Você se lembra do primeiro livro que leu? Foi uma experiência marcante? Se não, qual foi a primeira experiência marcante que teve com livros?

Lembro de um livro chamado Araújo Ama Ofélia, sobre dois velhinhos e uma árvore. Foi um dos primeiros, acho. Eu lia muito Monteiro Lobato e minha mãe contava as histórias do Dom Camilo pra mim. Pensando bem, ela lia qualquer coisa pra mim porque sabia contar as histórias muito bem. Lembrei agora de um livro de arqueologia que a gente leu quando eu era bem pequena, sabe-se lá por que motivo…

Os livros que lê fazem parte das suas conversas? Seu grupo de amigos costuma ter discussões em torno dos livros, mesmo em momentos de descontração?

Às vezes. Eu gosto de conversar com o André Conti (meu marido) sobre as coisas que ele leu, a história da adenóide gigante do Pynchon, a batata da sorte do sr. Bloom, o homem azul gigante e pelado de Watchmen etc.
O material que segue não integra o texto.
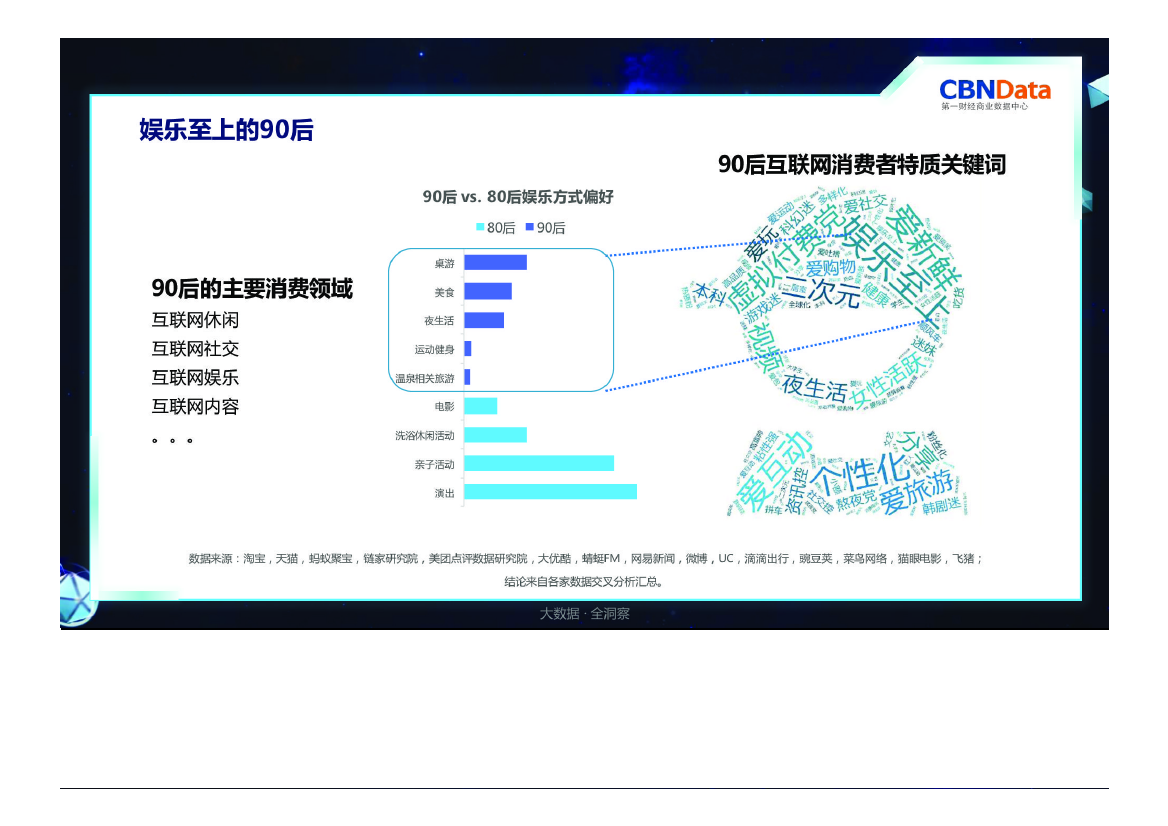Click the 电影 bar in chart

pos(481,406)
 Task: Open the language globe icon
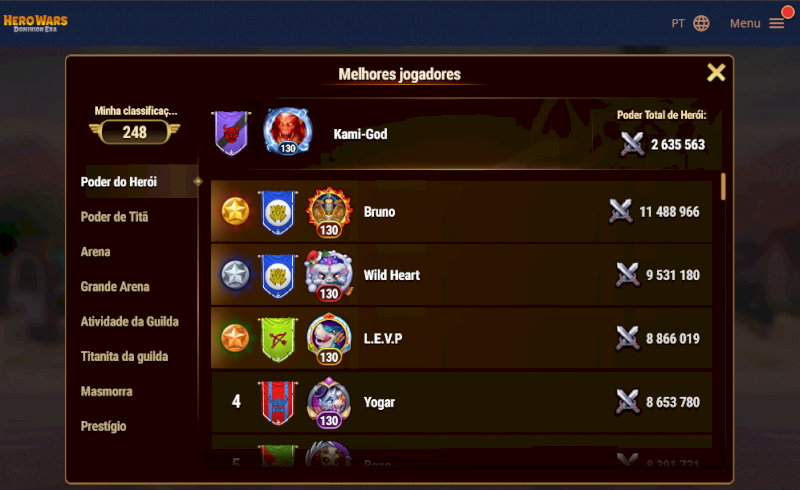(701, 23)
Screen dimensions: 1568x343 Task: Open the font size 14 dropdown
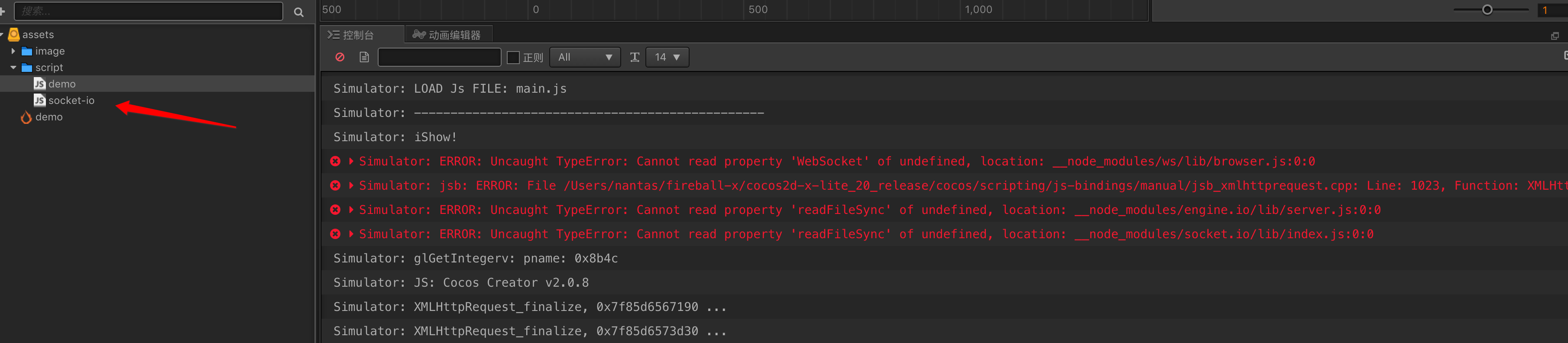pyautogui.click(x=667, y=57)
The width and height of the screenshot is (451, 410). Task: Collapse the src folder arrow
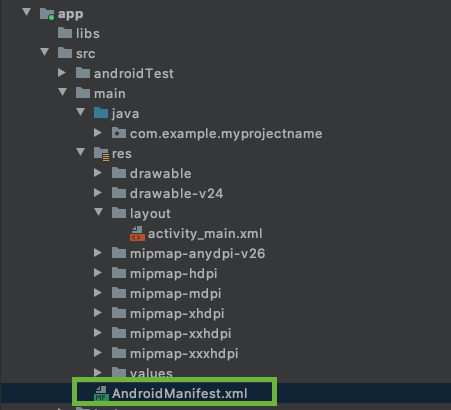pyautogui.click(x=45, y=52)
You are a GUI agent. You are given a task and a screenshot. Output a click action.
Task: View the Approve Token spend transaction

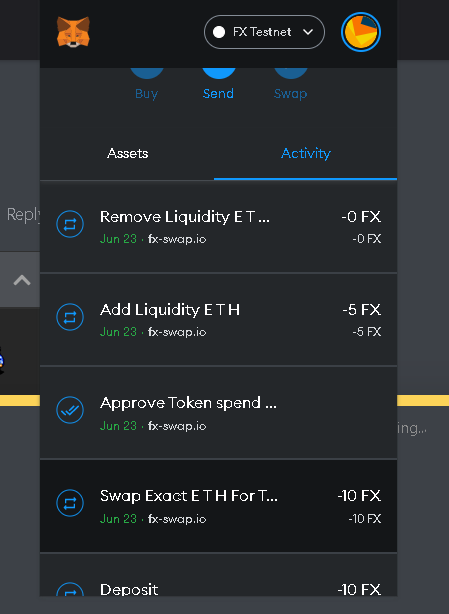coord(218,413)
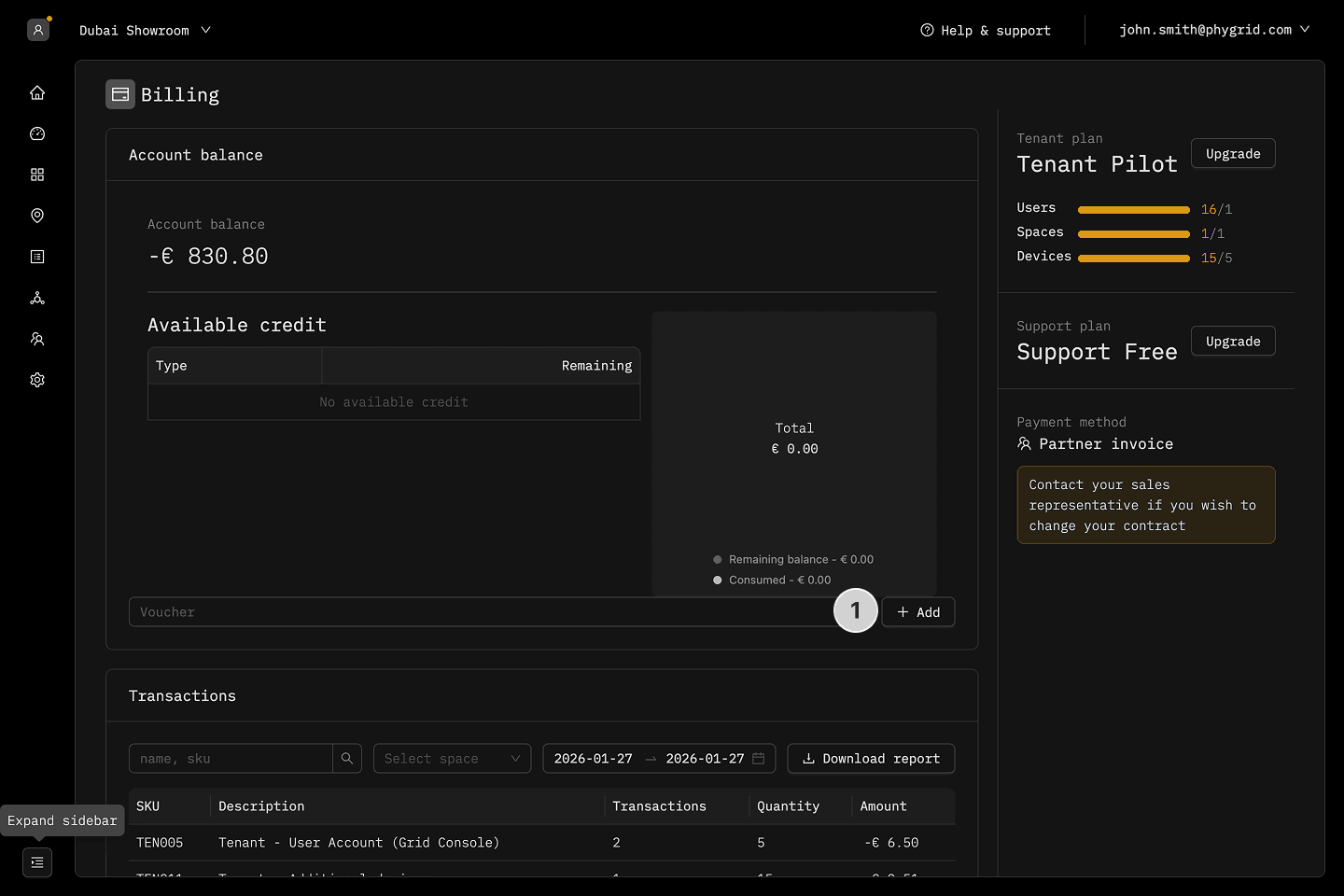This screenshot has height=896, width=1344.
Task: Click the Download report button
Action: coord(871,759)
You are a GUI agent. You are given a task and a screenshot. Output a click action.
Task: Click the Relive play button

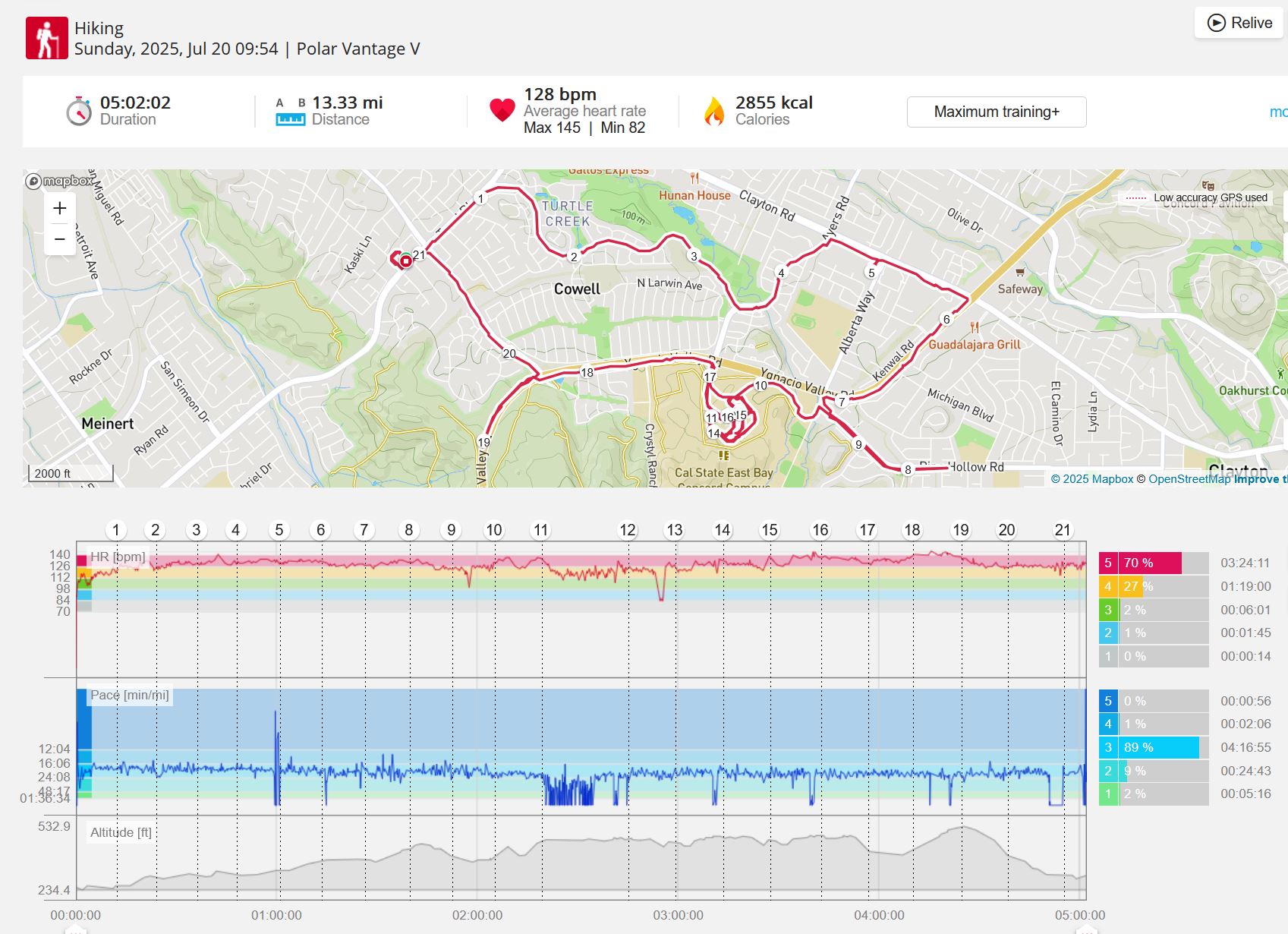tap(1239, 23)
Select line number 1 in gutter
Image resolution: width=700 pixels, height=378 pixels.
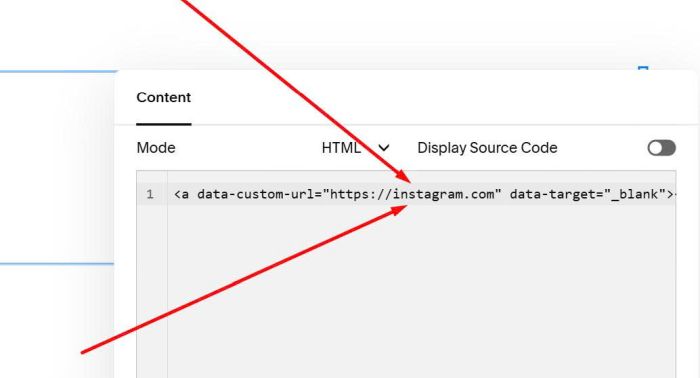point(150,194)
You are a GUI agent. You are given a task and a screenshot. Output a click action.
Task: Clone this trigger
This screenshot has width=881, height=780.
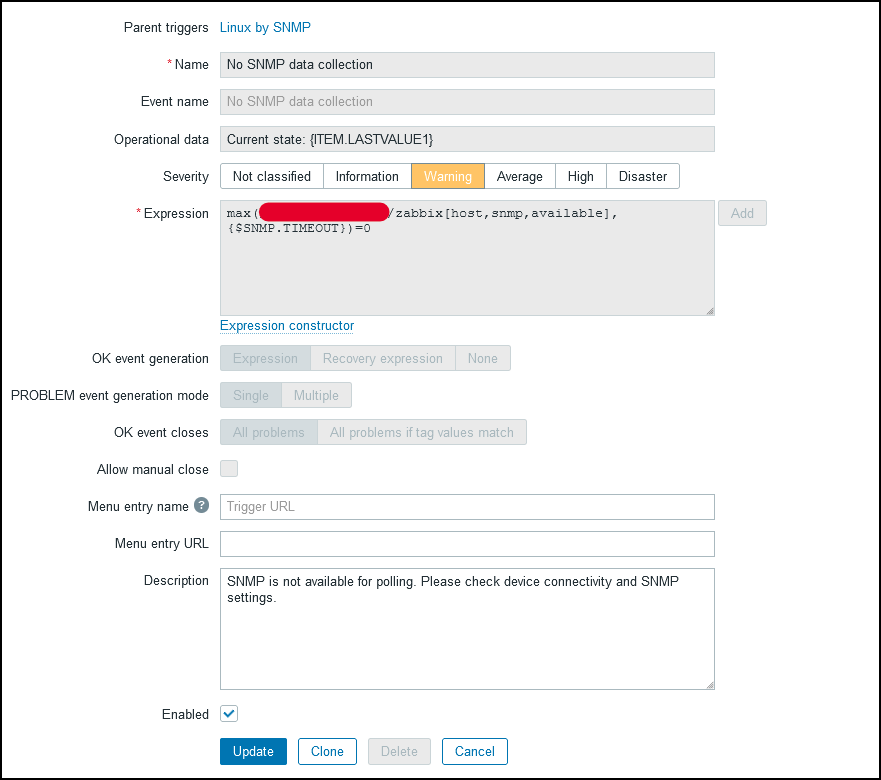pos(327,751)
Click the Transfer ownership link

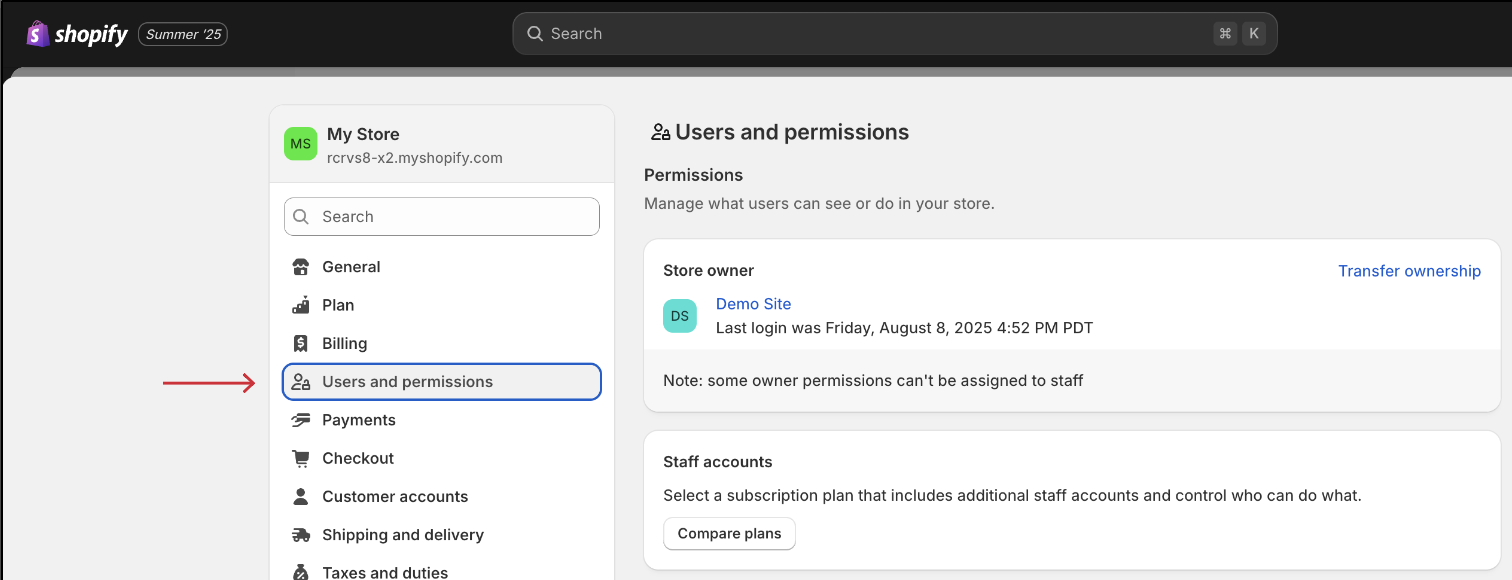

Acha que o livro, como objeto, pode ser trocado por um ebook? Se acha que não, isso não seria possível mesmo com o Kindle, que imita uma página de livro, não emite luz e baixa quantos livros quisermos?

Os dois vão continuar existindo. Eu leio tanto no computador quanto no papel e tudo depende da ocasião. Assim como a gente tem os livros mais leves pra levar em consulta médica, os livros de crônica pra ler no ônibus, os mais pesados pra antes de dormir, um pequeno pra levar no bolso, um de quadrinhos pra ler tomando café etc.

Qual livro que ainda não leu (ou que quer reler) gostaria que fosse seu último?

Que pergunta mórbida! Talvez o livro do Apocalipse, que é pra já entrar no clima.